## What the exercise asks
For each line of the listing, output an exact copy.

## Records provided

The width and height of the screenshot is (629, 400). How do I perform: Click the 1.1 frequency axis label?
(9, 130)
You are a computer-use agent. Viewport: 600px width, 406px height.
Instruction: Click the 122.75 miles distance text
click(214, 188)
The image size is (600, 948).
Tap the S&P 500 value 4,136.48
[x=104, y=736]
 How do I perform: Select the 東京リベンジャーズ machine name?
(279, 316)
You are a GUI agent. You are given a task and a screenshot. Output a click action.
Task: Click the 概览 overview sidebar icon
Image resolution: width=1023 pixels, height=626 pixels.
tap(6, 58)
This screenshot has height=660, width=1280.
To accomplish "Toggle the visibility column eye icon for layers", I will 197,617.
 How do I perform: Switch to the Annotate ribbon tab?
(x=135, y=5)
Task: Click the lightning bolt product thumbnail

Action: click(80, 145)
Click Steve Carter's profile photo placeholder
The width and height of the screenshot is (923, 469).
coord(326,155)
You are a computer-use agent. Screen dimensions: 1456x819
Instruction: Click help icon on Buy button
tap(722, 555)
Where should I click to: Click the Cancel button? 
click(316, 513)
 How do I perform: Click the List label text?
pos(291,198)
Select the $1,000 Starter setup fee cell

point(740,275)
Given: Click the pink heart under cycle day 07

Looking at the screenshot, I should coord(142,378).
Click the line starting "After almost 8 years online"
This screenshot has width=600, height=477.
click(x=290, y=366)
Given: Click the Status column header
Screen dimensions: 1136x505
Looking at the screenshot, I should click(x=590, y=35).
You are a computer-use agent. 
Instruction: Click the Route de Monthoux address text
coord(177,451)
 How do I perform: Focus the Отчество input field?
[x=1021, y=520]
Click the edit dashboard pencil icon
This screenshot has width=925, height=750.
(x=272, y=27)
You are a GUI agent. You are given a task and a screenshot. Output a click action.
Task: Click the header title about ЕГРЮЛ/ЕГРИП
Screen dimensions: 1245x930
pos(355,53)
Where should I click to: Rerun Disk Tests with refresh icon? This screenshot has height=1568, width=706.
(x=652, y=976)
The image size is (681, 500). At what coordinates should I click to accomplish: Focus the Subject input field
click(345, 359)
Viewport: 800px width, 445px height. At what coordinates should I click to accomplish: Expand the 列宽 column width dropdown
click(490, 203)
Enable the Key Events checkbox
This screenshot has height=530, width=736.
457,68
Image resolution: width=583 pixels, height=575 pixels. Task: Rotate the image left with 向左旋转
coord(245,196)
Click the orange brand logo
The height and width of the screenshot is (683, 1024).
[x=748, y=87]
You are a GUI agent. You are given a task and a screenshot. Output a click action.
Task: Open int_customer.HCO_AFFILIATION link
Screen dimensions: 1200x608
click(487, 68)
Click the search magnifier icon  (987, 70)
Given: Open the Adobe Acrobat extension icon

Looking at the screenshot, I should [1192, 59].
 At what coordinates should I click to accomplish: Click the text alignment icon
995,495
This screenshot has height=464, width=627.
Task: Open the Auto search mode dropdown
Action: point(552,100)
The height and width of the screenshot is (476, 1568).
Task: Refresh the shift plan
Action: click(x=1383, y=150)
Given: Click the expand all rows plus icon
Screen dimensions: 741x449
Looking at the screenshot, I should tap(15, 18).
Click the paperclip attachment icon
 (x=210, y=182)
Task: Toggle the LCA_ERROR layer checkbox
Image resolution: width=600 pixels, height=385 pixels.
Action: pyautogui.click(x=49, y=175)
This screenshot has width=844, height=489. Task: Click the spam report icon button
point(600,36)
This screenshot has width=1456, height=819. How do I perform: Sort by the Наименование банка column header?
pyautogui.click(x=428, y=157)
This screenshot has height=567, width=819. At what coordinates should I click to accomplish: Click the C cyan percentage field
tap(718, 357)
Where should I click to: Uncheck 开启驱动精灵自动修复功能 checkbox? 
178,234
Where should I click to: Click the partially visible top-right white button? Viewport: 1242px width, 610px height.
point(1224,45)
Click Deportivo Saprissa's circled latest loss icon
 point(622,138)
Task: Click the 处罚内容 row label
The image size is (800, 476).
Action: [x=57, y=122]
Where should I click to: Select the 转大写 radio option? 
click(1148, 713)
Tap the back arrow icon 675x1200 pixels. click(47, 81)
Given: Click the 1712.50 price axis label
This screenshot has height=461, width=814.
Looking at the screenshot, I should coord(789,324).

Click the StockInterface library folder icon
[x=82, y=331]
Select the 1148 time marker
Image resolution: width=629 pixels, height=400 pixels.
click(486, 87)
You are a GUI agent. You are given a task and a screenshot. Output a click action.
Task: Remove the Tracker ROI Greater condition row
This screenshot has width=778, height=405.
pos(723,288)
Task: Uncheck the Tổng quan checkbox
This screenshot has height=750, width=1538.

## Reply to the exercise
The width and height of the screenshot is (629, 400). How do I perform: Click the 1.1 frequency axis label?
(9, 130)
You are a computer-use agent. Viewport: 600px width, 406px height.
Instruction: Click the 122.75 miles distance text
click(214, 188)
The image size is (600, 948).
Tap the S&P 500 value 4,136.48
[x=104, y=736]
 How do I perform: Select the 東京リベンジャーズ machine name?
(279, 316)
You are a GUI agent. You are given a task and a screenshot. Output a click action.
Task: Click the 概览 overview sidebar icon
Image resolution: width=1023 pixels, height=626 pixels.
tap(6, 58)
This screenshot has height=660, width=1280.
To accomplish "Toggle the visibility column eye icon for layers", I will 197,617.
 How do I perform: Switch to the Annotate ribbon tab?
(x=135, y=5)
Task: Click the lightning bolt product thumbnail

Action: click(80, 145)
Click Steve Carter's profile photo placeholder
The width and height of the screenshot is (923, 469).
coord(326,155)
You are a computer-use agent. Screen dimensions: 1456x819
Instruction: Click help icon on Buy button
tap(722, 555)
Where should I click to: Click the Cancel button? 
click(316, 513)
 How do I perform: Click the List label text?
pos(291,198)
Select the $1,000 Starter setup fee cell

point(740,275)
Given: Click the pink heart under cycle day 07

Looking at the screenshot, I should coord(142,378).
Click the line starting "After almost 8 years online"
This screenshot has width=600, height=477.
click(x=290, y=366)
Given: Click the Status column header
Screen dimensions: 1136x505
Looking at the screenshot, I should click(x=590, y=35).
You are a computer-use agent. 
Instruction: Click the Route de Monthoux address text
coord(177,451)
 How do I perform: Focus the Отчество input field?
[x=1021, y=520]
Click the edit dashboard pencil icon
This screenshot has width=925, height=750.
(x=272, y=27)
You are a GUI agent. You are given a task and a screenshot. Output a click action.
Task: Click the header title about ЕГРЮЛ/ЕГРИП
Screen dimensions: 1245x930
pos(355,53)
Where should I click to: Rerun Disk Tests with refresh icon? This screenshot has height=1568, width=706.
(x=652, y=976)
The image size is (681, 500). At what coordinates should I click to accomplish: Focus the Subject input field
click(345, 359)
Viewport: 800px width, 445px height. At what coordinates should I click to accomplish: Expand the 列宽 column width dropdown
click(490, 203)
Enable the Key Events checkbox
This screenshot has height=530, width=736.
457,68
Image resolution: width=583 pixels, height=575 pixels. Task: Rotate the image left with 向左旋转
coord(245,196)
Click the orange brand logo
The height and width of the screenshot is (683, 1024).
[x=748, y=87]
You are a GUI agent. You are given a task and a screenshot. Output a click action.
Task: Open int_customer.HCO_AFFILIATION link
Screen dimensions: 1200x608
click(487, 68)
Click the search magnifier icon  (987, 70)
Given: Open the Adobe Acrobat extension icon

Looking at the screenshot, I should [1192, 59].
 At what coordinates should I click to accomplish: Click the text alignment icon
995,495
This screenshot has height=464, width=627.
Task: Open the Auto search mode dropdown
Action: point(552,100)
The height and width of the screenshot is (476, 1568).
Task: Refresh the shift plan
Action: click(x=1383, y=150)
Given: Click the expand all rows plus icon
Screen dimensions: 741x449
Looking at the screenshot, I should tap(15, 18).
Click the paperclip attachment icon
 (x=210, y=182)
Task: Toggle the LCA_ERROR layer checkbox
Image resolution: width=600 pixels, height=385 pixels.
Action: pyautogui.click(x=49, y=175)
This screenshot has width=844, height=489. Task: Click the spam report icon button
point(600,36)
This screenshot has width=1456, height=819. How do I perform: Sort by the Наименование банка column header?
pyautogui.click(x=428, y=157)
This screenshot has height=567, width=819. At what coordinates should I click to accomplish: Click the C cyan percentage field
tap(718, 357)
Where should I click to: Uncheck 开启驱动精灵自动修复功能 checkbox? 
178,234
Where should I click to: Click the partially visible top-right white button? Viewport: 1242px width, 610px height.
point(1224,45)
Click Deportivo Saprissa's circled latest loss icon
 point(622,138)
Task: Click the 处罚内容 row label
The image size is (800, 476).
Action: [x=57, y=122]
Where should I click to: Select the 转大写 radio option? 
click(1148, 713)
Tap the back arrow icon 675x1200 pixels. click(47, 81)
Given: Click the 1712.50 price axis label
This screenshot has height=461, width=814.
Looking at the screenshot, I should coord(789,324).

Click the StockInterface library folder icon
[x=82, y=331]
Select the 1148 time marker
Image resolution: width=629 pixels, height=400 pixels.
click(486, 87)
You are a GUI agent. You are given a task and a screenshot. Output a click action.
Task: Remove the Tracker ROI Greater condition row
This screenshot has width=778, height=405.
pos(723,288)
Task: Uncheck the Tổng quan checkbox
This screenshot has height=750, width=1538.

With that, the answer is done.